Forgette recruited Frias and four other wrestlers - juniors Isaac Roberson (Chicago, Ill.) and Gary Pieper (Adell, Wis.), sophomore Jake Montie (Oconto Falls, Wis.) and freshman Ryan Renon (De Pere, Wis.) - to join him for "Mockingbird."
"Last year when I started doing it I was the only wrestler involved," Forgette said. "I got Rob Frias involved, then everyone else saw us doing it, and we needed extra guys. We started asking around and everyone got involved as a team activity."
Roberson, Pieper, Montie and Renon are cast as townspeople in the production.
Both Frias and Forgette mentioned the rigor of adding a three-to-four hour rehearsal to a day of classes, work and wrestling practice. However, Frias said it makes his days "a little more regimented," and Forgette said he is able to get everything done despite arriving home later every night.
In addition to their teammates and fellow cast members, the six student-athletes also have the support of coach Pete Rogers, who is entering his ninth season at Lakeland.
"It's a really nice thing for our guys to get involved in other places around campus," Rogers said. "They are embracing the idea of the well-rounded student-athlete. It's a positive thing for our program, and I hope the involvement continues."

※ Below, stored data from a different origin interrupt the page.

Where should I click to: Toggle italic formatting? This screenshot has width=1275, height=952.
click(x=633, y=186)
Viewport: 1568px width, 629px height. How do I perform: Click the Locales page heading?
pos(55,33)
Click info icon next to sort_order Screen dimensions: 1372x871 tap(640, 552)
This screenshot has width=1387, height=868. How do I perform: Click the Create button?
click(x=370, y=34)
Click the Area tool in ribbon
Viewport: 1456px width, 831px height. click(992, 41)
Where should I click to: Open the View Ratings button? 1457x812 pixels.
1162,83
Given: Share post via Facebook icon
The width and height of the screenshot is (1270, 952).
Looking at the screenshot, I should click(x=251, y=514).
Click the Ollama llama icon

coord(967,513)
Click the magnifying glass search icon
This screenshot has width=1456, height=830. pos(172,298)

Frias noted the similarities between participating on a wrestling team and in a theatre production, especially from a mental standpoint.
"You have a lot of people counting on you," Frias said. "They're hoping you're dependable, showing up at rehearsal and getting your lines down. It's kind of like being conditioned and well-prepared for a match. Basically, the productions themselves are like big matches, or that's the way I think about it. If you're not prepared, you're not going to execute your lines well, just like you wouldn't execute moves well."
The play, which is set in Macomb, Ala., in 1935, is told through the eyes of Scout, who narrates the play as an adult in this production.
Performances are scheduled for Oct. 29-31 at 7:30 p.m. and Nov. 1 for a 2 p.m. matinee. Tickets are $10 for adults, $8 for seniors and $5 non-Lakeland students.